Un objectif identique, promet le gouvernement

Interrogés, les services de Matignon insistent : le « changement de thermomètre » ne signifie pas un changement d’ambition. L’objectif est toujours de réduire de 50 % l’utilisation des pesticides d’ici la fin de la décennie, affirment-ils.

Leur raisonnement est le suivant : puisque l’indicateur européen HRI1 pondère les pesticides les plus dangereux, mais que ceux-ci ont été réduits de 96 % ces dernières années en France, il sera désormais aussi difficile d’atteindre une réduction de 50 % des pesticides qu’avec le précédent indicateur « franco-français ». « Le point d’arrivée reste globalement à une intensité d’effort et une ambition environnementale équivalente », indique le cabinet de Gabriel Attal. Le changement d’indicateur permettrait donc seulement d’avoir une vision plus « homogène » de l’effort au niveau européen. Toutefois, l’exécutif ne précise pas la date de référence du HRI1 qui sera retenue, ni le périmètre des substances qui seront évaluées.

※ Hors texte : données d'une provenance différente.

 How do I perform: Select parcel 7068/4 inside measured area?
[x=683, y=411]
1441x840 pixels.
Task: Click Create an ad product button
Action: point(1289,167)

Le nouveau plan Écophyto sera donc publié lors du Salon de l’agriculture, qui se tiendra jusqu’au 3 mars à Paris. « Il permettra d’acter et d’inscrire en toutes lettres notre changement de méthode : pas d’interdiction sans solution, pas de surtransposition, le tout, sans renoncer à notre ambition de réduire de 50 % l’usage des pesticides d’ici 2030 », a déclaré Gabriel Attal, rappelant que 250 millions d’euros seront consacrés à la recherche d’alternatives aux produits phytosanitaires.

De la même façon, Gabriel Attal a dénoncé l’utilisation du thiaclopride, un néonicotinoïde interdit en Europe depuis 2020, mais dont les importations sont encore possibles. Le Premier ministre a annoncé prendre un arrêté cette semaine pour interdire son importation en France.

Son cabinet indique par ailleurs que « la ligne rouge » reste la santé des Français. Ainsi, les demandes de suppression des zones de non-traitement aux pesticides, portées par certains agriculteurs, ont été refusées par l’exécutif. « Il n’est pas question de bouger ça », insistent les services de Matignon.

La colère s’enlise

Outre cette annonce rapide sur les pesticides, Gabriel Attal a dévoilé les grandes lignes du projet de loi agricole, depuis sa réécriture. En effet, après les premières manifestations, le gouvernement avait brusquement reporté la publication du texte pour le modifier.

D’abord concentré sur le renouvellement des générations et l’installation de nouveaux agriculteurs, le projet de loi s’appelle désormais « projet de loi pour une agriculture souveraine ». Il inscrira « noir sur blanc » l’objectif de souveraineté agricole et alimentaire, et placera l’agriculture au rang des « intérêts fondamentaux de la nation, au même titre que notre sécurité ou notre défense nationale ».

Surtout, le Premier ministre a tenu à rappeler à quel point l’exécutif a agi ces dernières semaines. « Soixante-deux engagements avaient été pris. En trois semaines, 100 % des chantiers ont été ouverts depuis », a-t-il assuré. Et de citer : plusieurs millions d’euros versés pour indemniser les agriculteurs touchés par des tempêtes, inondations ou concernés par la maladie hémorragique épizootique (MHE) ; la suppression de la taxe sur le gazole non routier ; le versement des aides de la Politique agricole commune (PAC)… Tout pour tenter de calmer la colère des agriculteurs.

Des manifestations avaient encore lieu le 21 février, de la Haute-Garonne à la Mayenne. De quoi prévoir quelques chahuts lorsqu’Emmanuel Macron inaugurera le Salon de l’agriculture, le 24 février.